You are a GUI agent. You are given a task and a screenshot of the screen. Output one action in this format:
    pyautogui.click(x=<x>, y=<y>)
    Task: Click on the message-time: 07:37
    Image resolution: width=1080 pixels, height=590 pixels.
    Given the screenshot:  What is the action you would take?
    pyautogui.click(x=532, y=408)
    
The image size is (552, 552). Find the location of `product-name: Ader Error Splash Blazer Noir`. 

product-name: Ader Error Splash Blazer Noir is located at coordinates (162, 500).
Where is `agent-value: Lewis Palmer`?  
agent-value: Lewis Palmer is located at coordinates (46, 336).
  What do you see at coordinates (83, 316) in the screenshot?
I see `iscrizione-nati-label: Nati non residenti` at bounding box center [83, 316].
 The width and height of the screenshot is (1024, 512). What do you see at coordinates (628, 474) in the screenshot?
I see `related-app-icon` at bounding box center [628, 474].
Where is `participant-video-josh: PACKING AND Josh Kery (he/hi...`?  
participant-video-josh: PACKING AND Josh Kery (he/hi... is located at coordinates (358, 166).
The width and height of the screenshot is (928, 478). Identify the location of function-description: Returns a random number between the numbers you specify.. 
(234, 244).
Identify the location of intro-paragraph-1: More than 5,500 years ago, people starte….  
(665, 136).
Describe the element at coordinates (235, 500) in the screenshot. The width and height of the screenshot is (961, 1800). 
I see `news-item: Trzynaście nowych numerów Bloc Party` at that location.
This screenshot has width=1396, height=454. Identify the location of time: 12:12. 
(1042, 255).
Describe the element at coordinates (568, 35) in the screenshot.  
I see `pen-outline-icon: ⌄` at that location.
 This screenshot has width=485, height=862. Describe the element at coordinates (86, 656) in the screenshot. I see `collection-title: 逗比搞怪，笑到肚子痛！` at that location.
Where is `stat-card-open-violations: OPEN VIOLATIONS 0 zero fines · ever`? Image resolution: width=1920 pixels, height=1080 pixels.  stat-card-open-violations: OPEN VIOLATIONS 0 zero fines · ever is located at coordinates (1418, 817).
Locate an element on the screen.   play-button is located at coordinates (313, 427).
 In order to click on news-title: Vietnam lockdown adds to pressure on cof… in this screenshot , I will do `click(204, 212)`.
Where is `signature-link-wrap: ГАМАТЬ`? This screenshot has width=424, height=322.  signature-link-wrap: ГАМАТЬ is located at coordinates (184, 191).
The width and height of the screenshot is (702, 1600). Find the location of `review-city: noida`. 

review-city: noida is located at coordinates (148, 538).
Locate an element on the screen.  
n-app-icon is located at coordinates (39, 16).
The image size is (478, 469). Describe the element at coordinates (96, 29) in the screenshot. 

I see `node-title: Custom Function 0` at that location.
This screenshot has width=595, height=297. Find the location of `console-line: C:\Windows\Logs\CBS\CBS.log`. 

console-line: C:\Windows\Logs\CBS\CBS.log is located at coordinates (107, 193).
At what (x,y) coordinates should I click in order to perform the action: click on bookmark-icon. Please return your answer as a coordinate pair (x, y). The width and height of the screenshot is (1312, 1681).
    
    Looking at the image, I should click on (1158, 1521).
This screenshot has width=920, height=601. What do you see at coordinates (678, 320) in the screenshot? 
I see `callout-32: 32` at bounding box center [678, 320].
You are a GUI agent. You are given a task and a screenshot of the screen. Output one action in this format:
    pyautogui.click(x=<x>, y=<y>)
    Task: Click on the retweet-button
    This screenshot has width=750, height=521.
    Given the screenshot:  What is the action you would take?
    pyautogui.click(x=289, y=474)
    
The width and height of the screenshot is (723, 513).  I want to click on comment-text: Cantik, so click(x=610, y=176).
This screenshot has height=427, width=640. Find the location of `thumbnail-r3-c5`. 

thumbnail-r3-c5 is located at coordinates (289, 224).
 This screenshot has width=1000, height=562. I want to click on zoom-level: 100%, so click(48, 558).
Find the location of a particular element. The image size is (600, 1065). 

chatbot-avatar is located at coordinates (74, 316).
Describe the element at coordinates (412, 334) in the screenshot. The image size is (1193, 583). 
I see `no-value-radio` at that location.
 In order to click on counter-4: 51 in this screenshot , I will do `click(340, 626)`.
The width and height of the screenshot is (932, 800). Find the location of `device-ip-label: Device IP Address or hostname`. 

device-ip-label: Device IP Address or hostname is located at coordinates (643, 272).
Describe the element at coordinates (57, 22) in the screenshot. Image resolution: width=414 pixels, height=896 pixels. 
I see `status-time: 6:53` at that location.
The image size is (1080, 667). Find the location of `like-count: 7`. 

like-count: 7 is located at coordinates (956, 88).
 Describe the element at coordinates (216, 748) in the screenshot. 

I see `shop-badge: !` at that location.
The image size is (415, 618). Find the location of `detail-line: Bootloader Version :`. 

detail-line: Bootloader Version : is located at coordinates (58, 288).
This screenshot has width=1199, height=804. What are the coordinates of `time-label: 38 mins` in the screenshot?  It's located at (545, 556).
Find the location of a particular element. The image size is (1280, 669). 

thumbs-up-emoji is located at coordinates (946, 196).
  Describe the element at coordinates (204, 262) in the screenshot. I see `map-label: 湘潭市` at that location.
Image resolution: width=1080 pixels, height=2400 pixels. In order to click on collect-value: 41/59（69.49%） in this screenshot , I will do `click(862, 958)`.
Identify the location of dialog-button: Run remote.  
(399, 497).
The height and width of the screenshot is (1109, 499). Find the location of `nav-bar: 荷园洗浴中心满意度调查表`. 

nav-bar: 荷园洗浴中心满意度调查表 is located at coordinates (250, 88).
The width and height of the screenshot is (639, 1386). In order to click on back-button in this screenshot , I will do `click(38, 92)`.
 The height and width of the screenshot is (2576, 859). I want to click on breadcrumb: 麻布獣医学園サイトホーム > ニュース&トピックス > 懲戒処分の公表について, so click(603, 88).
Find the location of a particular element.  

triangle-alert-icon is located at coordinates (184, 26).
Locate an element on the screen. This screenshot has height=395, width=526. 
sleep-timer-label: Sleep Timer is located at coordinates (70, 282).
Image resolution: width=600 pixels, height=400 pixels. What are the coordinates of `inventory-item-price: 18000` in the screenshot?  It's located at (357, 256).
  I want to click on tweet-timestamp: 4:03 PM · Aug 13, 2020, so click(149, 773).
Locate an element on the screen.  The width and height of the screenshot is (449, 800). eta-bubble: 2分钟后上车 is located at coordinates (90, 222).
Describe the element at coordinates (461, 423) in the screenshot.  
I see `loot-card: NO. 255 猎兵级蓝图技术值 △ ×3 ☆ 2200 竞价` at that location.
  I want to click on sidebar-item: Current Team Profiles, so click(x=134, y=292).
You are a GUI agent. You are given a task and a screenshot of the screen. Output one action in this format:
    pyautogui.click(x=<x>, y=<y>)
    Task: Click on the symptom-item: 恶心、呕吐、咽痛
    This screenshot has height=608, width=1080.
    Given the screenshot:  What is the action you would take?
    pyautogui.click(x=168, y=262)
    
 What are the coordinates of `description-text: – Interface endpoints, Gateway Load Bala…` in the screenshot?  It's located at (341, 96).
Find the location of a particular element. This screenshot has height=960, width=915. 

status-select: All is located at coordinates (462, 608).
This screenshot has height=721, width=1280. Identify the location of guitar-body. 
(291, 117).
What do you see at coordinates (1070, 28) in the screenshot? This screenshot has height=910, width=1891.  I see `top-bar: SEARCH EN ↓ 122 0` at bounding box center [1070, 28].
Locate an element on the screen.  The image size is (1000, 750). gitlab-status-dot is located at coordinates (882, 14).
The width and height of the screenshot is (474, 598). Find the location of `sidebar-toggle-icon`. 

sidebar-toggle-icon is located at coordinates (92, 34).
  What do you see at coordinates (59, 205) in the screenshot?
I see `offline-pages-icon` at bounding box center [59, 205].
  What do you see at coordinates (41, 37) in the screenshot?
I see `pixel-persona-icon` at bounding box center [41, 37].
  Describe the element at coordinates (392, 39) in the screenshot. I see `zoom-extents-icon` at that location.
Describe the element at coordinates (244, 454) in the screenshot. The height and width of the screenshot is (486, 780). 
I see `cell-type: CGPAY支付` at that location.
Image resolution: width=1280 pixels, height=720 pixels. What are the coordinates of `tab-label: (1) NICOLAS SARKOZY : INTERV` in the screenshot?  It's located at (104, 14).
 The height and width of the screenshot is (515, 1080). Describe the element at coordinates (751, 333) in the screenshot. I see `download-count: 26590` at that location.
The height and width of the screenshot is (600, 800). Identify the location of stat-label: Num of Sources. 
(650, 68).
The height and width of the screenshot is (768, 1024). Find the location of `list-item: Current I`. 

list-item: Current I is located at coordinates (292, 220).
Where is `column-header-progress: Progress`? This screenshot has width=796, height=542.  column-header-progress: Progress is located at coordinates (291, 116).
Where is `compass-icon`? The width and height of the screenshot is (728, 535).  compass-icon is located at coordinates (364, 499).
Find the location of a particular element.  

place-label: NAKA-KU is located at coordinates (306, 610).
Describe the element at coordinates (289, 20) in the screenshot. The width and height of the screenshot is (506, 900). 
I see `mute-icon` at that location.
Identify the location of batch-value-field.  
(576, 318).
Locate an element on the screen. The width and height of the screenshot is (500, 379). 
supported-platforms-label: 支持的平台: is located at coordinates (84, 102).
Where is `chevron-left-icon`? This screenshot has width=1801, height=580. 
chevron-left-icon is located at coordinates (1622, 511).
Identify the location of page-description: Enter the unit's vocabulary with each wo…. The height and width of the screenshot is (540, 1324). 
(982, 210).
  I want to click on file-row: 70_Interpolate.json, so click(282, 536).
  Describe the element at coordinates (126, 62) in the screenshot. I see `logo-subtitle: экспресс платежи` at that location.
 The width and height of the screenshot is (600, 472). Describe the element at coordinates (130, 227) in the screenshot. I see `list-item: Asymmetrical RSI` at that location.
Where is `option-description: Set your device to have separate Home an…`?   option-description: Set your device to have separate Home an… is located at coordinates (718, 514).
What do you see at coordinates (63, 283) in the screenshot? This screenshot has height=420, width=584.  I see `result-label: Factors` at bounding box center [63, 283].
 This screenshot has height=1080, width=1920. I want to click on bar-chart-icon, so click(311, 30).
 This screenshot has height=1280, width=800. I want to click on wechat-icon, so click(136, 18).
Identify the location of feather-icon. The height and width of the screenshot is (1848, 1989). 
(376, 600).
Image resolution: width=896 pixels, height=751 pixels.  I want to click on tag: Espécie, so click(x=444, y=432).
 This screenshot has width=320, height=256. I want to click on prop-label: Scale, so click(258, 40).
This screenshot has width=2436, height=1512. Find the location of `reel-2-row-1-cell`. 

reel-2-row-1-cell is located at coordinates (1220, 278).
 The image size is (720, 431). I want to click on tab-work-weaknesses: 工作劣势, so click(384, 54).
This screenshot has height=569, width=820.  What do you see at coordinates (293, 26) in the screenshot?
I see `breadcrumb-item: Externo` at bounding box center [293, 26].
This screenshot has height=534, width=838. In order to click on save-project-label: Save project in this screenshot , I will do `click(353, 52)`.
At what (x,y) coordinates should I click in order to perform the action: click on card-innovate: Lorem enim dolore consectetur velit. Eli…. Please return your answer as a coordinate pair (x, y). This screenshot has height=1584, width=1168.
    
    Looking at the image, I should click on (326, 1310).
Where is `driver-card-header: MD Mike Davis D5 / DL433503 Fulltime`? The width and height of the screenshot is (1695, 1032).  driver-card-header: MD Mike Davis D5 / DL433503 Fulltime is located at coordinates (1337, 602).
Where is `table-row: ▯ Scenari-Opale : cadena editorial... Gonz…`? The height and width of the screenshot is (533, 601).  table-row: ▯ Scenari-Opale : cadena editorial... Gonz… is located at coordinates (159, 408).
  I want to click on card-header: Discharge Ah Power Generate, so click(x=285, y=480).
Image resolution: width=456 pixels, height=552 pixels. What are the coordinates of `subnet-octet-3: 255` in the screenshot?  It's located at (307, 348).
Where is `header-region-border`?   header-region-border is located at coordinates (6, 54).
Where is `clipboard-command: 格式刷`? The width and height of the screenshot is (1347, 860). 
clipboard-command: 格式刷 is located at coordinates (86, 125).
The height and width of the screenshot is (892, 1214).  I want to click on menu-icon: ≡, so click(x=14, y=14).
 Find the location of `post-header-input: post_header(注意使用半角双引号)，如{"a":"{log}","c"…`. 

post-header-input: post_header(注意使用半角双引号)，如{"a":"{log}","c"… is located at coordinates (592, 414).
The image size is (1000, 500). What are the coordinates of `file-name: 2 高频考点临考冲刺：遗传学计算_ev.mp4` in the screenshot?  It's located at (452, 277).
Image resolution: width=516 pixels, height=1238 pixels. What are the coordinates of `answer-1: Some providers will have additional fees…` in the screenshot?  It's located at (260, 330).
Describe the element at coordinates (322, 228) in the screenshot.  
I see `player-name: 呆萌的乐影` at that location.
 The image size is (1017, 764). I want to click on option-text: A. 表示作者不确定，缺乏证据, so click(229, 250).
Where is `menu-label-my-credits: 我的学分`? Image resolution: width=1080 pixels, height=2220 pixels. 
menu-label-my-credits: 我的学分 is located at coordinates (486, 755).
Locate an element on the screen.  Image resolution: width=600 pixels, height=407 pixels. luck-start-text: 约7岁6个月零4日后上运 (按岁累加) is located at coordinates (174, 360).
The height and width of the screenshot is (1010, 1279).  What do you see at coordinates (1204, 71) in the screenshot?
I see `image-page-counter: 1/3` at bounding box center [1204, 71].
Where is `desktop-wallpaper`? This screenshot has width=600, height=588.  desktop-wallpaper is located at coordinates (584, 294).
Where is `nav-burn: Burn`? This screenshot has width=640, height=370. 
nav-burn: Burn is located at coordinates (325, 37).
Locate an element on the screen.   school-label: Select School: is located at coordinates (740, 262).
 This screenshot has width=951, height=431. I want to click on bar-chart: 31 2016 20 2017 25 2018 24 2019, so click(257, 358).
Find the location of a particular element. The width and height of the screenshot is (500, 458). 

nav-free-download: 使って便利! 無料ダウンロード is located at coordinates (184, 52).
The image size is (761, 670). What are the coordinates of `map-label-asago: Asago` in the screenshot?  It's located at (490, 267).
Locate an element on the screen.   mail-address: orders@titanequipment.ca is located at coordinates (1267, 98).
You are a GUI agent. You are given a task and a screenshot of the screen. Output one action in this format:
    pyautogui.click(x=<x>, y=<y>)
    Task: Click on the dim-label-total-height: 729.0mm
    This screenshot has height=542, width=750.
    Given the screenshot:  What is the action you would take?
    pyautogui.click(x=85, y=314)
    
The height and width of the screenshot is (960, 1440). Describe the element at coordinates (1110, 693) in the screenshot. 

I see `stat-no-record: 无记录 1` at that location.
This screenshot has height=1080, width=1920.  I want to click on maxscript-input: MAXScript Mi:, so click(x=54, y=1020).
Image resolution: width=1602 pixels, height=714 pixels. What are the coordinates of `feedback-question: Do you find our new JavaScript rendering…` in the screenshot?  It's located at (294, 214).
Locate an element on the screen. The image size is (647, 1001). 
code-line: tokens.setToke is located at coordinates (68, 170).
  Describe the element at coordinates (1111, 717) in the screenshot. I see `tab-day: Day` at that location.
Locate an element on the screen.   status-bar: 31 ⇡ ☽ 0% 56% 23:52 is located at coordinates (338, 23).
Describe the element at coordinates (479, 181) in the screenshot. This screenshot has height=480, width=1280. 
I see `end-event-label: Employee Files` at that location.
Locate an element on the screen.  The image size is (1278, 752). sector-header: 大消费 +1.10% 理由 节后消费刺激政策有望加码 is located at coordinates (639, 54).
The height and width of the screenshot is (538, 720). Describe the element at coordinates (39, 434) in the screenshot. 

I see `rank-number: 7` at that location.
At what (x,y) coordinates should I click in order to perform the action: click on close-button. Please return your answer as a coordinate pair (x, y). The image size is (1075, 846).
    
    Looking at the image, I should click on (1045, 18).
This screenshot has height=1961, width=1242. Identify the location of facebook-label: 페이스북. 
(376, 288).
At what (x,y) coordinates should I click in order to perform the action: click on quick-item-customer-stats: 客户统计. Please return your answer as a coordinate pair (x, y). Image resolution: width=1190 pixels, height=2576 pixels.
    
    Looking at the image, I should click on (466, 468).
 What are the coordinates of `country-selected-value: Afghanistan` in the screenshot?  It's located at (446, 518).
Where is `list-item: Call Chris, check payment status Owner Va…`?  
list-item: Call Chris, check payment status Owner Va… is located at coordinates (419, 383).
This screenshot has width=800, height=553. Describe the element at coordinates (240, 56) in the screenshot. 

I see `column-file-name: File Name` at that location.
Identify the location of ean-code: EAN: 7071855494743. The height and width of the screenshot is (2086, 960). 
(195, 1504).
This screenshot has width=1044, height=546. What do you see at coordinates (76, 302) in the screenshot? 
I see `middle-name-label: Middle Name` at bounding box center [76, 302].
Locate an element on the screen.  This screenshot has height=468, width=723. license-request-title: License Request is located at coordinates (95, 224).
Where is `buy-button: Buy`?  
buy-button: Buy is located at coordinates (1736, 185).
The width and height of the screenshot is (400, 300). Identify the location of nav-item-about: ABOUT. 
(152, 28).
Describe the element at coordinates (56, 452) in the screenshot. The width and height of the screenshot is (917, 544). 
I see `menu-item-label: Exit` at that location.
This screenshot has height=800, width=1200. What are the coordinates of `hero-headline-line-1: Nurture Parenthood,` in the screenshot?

==================================================

> [Work order]
Can you set out the items above as a numbered list, starting at the line that contains "Image resolution: width=456" and ending at the line that contains "clipboard-command: 格式刷 is", with any blank lines left out?

> [Result of the exercise]
1. Image resolution: width=456 pixels, height=552 pixels. What are the coordinates of `subnet-octet-3: 255` in the screenshot?  It's located at (307, 348).
2. Where is `header-region-border`?   header-region-border is located at coordinates (6, 54).
3. Where is `clipboard-command: 格式刷`? The width and height of the screenshot is (1347, 860). 
4. clipboard-command: 格式刷 is located at coordinates (86, 125).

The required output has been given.